Psychedelic compounds alter consciousness through activation of 5-HT2ARs. The prevailing view in developing psychedelic compounds for psychiatry is that the mind-altering effects of these compounds contribute to, or are responsible for, the therapeutic benefits (2, 9, 10). This assumption has never been tested, however. Our test of this hypothesis requires that the pretreatment with ketanserin sufficiently attenuated the activation of 5-HT2ARs at the time we administered psilocybin. We present two lines of evidence that indicate this is true. We observed that ketanserin blocked 5-HT2AR–dependent head twitching (Fig. 2A) and 5-HT2AR–dependent decreases in low-frequency oscillatory activity (Fig. 2 C and D). Our preclinical results suggest that 5-HT2ARs, and thus psychedelic responses, may not be required for an antidepressant response to psilocybin. We also found that mice with little or no evidence of psilocybin-induced head twitches, indicative of a lack of 5-HT2AR activation (12, 17), still exhibited a robust psilocybin-induced antianhedonic effect (Fig. 2B). Our preclinical results therefore suggest that 5-HT2ARs, and thus psychedelic responses in humans, may not be required for an antidepressant response to psilocybin, although that can only be definitively established with tests in human TRD. We cannot exclude that 5-HT2AR activation is required for some antidepressant activity at postpsilocybin time points longer than the 24 to 48 h we examined here. If 5-HT2AR activation is not necessary, then the combination of psilocybin and a 5-HT2R antagonist safe for human use, such as ketanserin, offers a potential means to eliminate, attenuate, or shorten the duration of psilocybin-induced alterations of perception while retaining its therapeutic benefits. This would reduce barriers hindering psilocybin’s widespread clinical use and perhaps increase its acceptance and utility. Use of nonhallucinogenic derivatives of psychedelic compounds (14) is another potential approach, although an antianhedonic response to these compounds has not yet been demonstrated.

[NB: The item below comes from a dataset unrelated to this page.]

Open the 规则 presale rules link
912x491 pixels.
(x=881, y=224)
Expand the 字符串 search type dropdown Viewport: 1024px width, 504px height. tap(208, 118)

Resetting synaptic strength within cortico-mesolimbic circuits responsible for integration of reward and emotion, such as those demonstrated here, could provide a neurobiological substrate for lasting improvements in psychological and cognitive processing. In this study, we found a significant correlation between synaptic strength and change in hedonic state after psilocybin. Indeed, human studies with healthy volunteers and TRD patients reveal persistent increases in functional connectivity in these same circuits after psilocybin administration (11, 32, 35). The 5-HTRs underlying this synaptic response to psilocybin remain to be determined, but their definition could reveal a strategy for developing alternatives to psilocybin that are biased toward synaptic strengthening relative to perceptual alteration. Our previous work has suggested that 5-HT1BRs contribute to the synaptic and behavioral antidepressant-like actions of SSRIs (36). It is possible that psilocin and novel ibogaine analogs, which both have a high affinity for 5-HT1BRs (6, 14), exert their beneficial actions through activation of 5-HT1BRs. Although animal models cannot provide insight into the potential synergistic effects of the psychedelic experience and traditional psychotherapy, the effectiveness of these interactions may be improved with a better preclinical understanding of the pharmacological and physiological basis of psilocybin’s actions.

https://www.pnas.org/doi/10.1073/pnas.2022489118

[Onemorestep]

Personal anecdote: I got mild hppd from using psilocybin while blocking the 5ht2a receptor and not having trips. Suspecting hppd may not be mediated, or mediated entirely, via 5ht2a for some people.